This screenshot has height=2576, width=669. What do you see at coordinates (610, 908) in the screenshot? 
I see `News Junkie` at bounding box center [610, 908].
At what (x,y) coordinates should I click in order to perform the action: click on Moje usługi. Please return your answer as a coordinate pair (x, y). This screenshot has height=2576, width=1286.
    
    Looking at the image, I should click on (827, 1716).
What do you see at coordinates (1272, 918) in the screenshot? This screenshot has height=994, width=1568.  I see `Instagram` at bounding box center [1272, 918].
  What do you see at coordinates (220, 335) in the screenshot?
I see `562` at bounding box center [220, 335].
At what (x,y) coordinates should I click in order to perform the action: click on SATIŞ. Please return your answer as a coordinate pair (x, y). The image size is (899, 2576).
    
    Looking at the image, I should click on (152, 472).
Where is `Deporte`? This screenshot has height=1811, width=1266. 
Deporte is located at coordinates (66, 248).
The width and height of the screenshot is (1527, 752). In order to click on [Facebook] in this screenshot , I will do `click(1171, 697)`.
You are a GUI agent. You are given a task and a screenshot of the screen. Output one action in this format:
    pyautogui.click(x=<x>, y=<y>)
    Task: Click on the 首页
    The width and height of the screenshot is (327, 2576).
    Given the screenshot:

───

**TASK DETAILS:**
Gather every line in the items above that contains the string "bounding", and copy each one. Treat uppercase and lowercase as different.

**THE RESPONSE:**
I see `News Junkie` at bounding box center [610, 908].
What do you see at coordinates (1272, 918) in the screenshot? This screenshot has height=994, width=1568.  I see `Instagram` at bounding box center [1272, 918].
I see `562` at bounding box center [220, 335].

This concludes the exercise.